Tonight Neptune rises opposite the sun and is closest to earth. Being in the sky all-night, and at it’s brightest, presents a good opportunity to sight this rarely-seen telescopic planet. Unlike the other planets, you’ll have to crank-up the power to make sure you’ve really found it. Even at 100x it just looks like a magnitude 7.8 star. So don’t expect to see a Voyager 2 quality image through your eyepiece.
With the Nagler 3-6mm Planetary Zoom you won’t have to switch eyepieces to ferret out Neptune from the field stars. Just find the field containing the planet, center on your best suspect, and twist the black barrel to zoom in. If you hit it right you’ll be rewarded with the sight of a planetary disk. Depending scope aperture, you can see the blue hue of the planet and with an 8″ or larger the giant moon Triton. Use the S&T Triton Tracker to help locate that.
As this opposition happens on the anniversary month of Neptune’s discovery — 171-years ago — its a good time to reflect on how that came about. I often think it’s too bad that Galileo didn’t have a nice zoom when he was the first person to observe Neptune — way back in December of 1612 — with his scope. He noted that it changed position relative to the fixed stars, but his best scope was only good for 30x and could not show the disk of the planet. At the time he was too enthralled in studying the motion of Jupiter’s moons to further investigate the object.

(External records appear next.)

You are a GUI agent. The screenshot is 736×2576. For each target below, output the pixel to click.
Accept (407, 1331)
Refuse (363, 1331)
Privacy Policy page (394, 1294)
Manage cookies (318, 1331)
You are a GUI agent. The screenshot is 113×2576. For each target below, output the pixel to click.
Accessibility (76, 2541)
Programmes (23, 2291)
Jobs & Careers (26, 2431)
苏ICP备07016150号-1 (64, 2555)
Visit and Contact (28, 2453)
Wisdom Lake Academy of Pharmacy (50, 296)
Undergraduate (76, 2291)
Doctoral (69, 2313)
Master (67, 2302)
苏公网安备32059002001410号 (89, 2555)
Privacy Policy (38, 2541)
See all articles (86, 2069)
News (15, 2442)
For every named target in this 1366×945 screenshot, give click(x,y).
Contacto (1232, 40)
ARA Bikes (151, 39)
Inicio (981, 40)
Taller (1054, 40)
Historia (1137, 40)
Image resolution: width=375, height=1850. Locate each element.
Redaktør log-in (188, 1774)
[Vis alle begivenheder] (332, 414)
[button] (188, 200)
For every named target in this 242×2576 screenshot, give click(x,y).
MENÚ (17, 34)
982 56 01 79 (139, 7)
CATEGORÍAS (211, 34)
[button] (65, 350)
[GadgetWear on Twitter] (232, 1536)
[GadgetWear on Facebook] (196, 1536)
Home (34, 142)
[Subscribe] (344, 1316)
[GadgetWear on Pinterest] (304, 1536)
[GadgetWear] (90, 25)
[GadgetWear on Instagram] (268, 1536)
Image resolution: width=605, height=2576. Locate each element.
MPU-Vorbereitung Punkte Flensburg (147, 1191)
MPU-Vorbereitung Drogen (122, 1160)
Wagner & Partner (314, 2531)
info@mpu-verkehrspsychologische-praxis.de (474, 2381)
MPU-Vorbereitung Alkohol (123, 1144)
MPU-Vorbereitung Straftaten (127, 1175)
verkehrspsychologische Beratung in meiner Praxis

Others also ran into Neptune along the ecliptic, but didn’t discern its true nature either. In fact, Neptune’s existence to astronomers would have to await the discovery of Uranus first. After some decades of observation, it became apparent that the orbit of Uranus was being influenced by another body. French mathematician Urbain Le Verrier predicted the location of an unknown planet to account for these discrepancies. On September 23, 1846 astronomer Johann Galle (Berlin observatory) received Le Verrier’s prediction in the mail and Neptune was “discovered” and verified within a degree of the position that very night.